When Sy Syms died last month at the age of 83, the world of consumer retailing lost a true pioneer. Fortunately for us consumers, the chain of discount clothing stores that he created lives on, as does the slogan which encapsulated his progressive attitude toward marketing:
“An educated consumer is our best customer.”
I think these are great words to do business by, whether your business is selling to consumers or other businesses. I was impressed to learn that Sy Syms not only created that slogan but delivered it, in person, in TV commercials which started running in 1974.
Back then a lot of advertising was still taking a “dumb it down” approach to the consumer. Sy saw things differently and by all accounts his respect for the customer played a big role in the success of his stores. Even 35 years later the slogan still sounds fresh; the company still displays it in the store and prints it on their packaging.
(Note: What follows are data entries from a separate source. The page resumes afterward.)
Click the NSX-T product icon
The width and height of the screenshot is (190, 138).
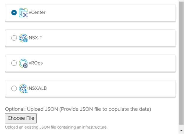click(x=23, y=38)
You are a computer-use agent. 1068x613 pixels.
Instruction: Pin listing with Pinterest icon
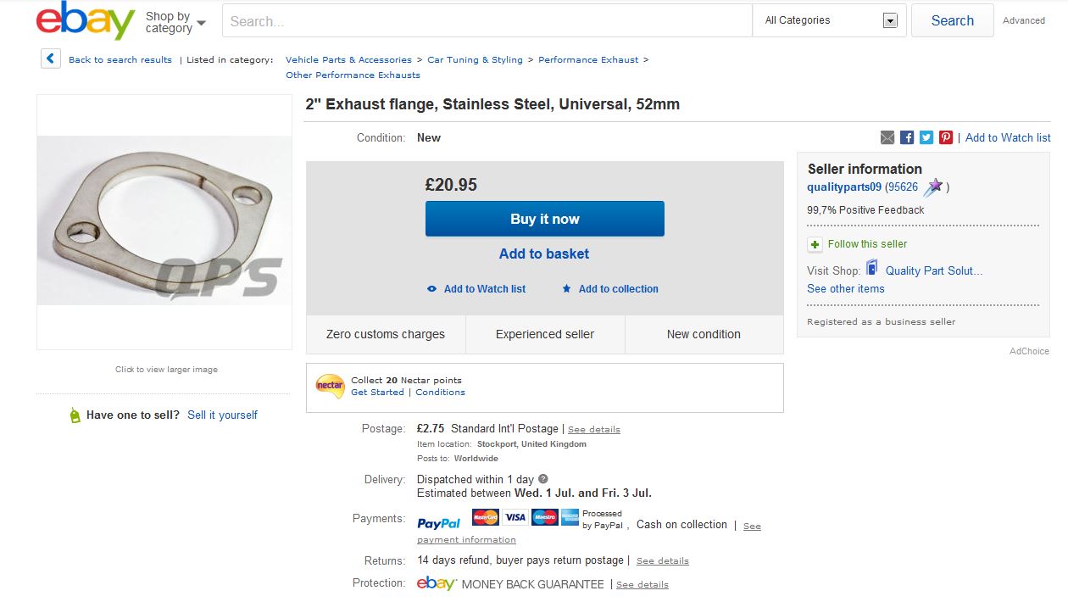point(946,137)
In fact, I remarked upon the slogan when I made my first visit to a SYMS store earlier this year (during which I received a valuable education in choosing just the right tuxedo for a man of my years). Why had I never been to a SYMS store before? Only because the SYMS chain is regional and I had not spent much time in the region until recently. However, the company has been expanding and profiting for many decades despite the ups and downs of the American economy (for more on the history of SYMS and the man who changed his name to match his store see this Washington Post article).
So how does this relate to online marketing? To me it underlines the importance of “educating the market” as a means of winning customers and reminds us of the long-term benefits of freely sharing knowledge with current and prospective consumers of our products.
Another way of looking at this in the age of global social networking is “getting out in front of the inevitable.” The days of shadier forms of marketing, like the inflated claim and the bait-and-switch, are numbered. The era of “companies know best” is coming to an end. Technologies such as social media have ushered in a period of unprecedented transparency, a time when educating the consumer and assuming that the consumer is educated are not only good ideas, they are likely to become the only marketing strategy that works.
I think the companies that succeed in the future will be those that engage their customers in two-way conversations rather than feed them a line and hope they swallow it. A textbook example of this may be the 2011 Fiesta, a small but well-equipped car that Ford will soon start selling in America, ending decades of telling Americans there was no market for such vehicles.
During those decades I’ve flown back and forth from the U.S. to the U.K. noting the availability of desirable fuel efficient Ford cars in the U.K. and the lack thereof in the U.S. From time to time I would drop by a U.S. Ford dealership and check out their small car inventory only to find it sadly lacking. For example, there was no way I could buy a Ford Focus with the same amenities as my brother’s back in England.
Why? The official line, trotted out by senior Ford executives in interviews and repeated by salespersons on the showroom floor, was that Americans were not interested in small cars. This always struck me as arrogant. Regardless of how many surveys they might trot out to buttress this assertion, Ford execs obviously never sought the opinion of anyone I knew, because all the people I know are interested. Well, at some point in the last year or so, enough execs at Ford wised up and the Ford Fiesta, a car that is one size smaller than the Focus, will be coming to America next year.
I predict it will be a big hit with American consumers, particularly educated consumers because, as Sy Syms first said 35 years ago, they make the best customers.